**Given text:**
* * * *
I also have a test system with one million Photos (for this we have a 64 Bit engine but I have not tried it yet with V2.2.xx)

andrii0lomakin commented 7 years ago

@EricSchreiner I see I suppose I can help you to run a database without -xx:maxdirectmemory set. But now we are busy. I will be back to this issue on next Tuesday.

EricSchreiner commented 7 years ago

OK

taburet commented 7 years ago

Hi @EricSchreiner,

There are basically only three options that affect/limit the memory usage of OrientDB:

  1. -Xmx limits the heap size, as we all know. Usually, if not provided, it's auto-configured by JVM to some reasonable default. May be configured only from the JVM args, OrientDB can't control it.
* * * *
**Available data:**
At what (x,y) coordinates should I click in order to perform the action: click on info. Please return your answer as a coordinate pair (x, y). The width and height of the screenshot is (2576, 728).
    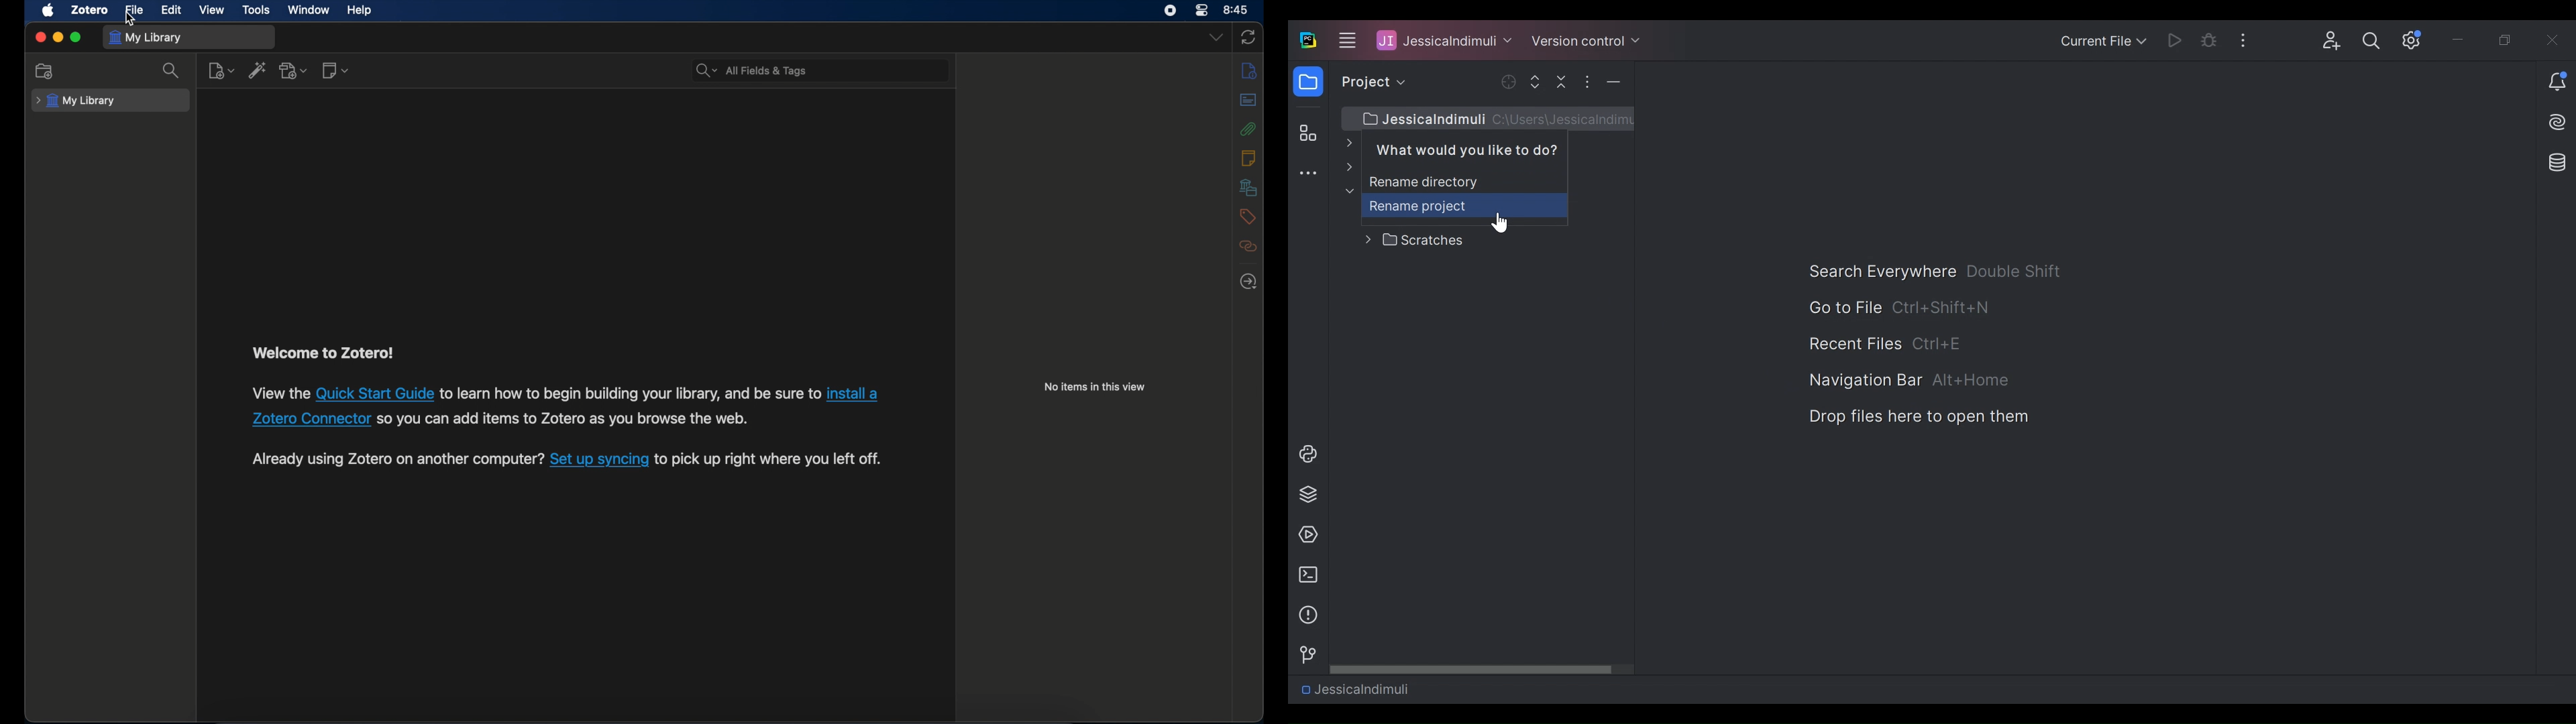
    Looking at the image, I should click on (1250, 71).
* * * *
**Problem 1:**
Answer these questions about the OrientDB memory thread:
(a) How many photos does the test system mentioned at the start hold?
(b) On what day does andrii0lomakin say he will come back to the issue?
(c) According to taburet, what does -Xmx limit?
**Problem 2:** Reproduce verbatim the part of the OrientDB memory thread between "EricSchreiner commented 7" and "can't control it.", inclusive.
The lines have no connection to the text.

**Task output 1:**
(a) One million.
(b) Next Tuesday.
(c) The heap size.

**Task output 2:**
EricSchreiner commented 7 years ago

OK

taburet commented 7 years ago

Hi @EricSchreiner,

There are basically only three options that affect/limit the memory usage of OrientDB:

  1. -Xmx limits the heap size, as we all know. Usually, if not provided, it's auto-configured by JVM to some reasonable default. May be configured only from the JVM args, OrientDB can't control it.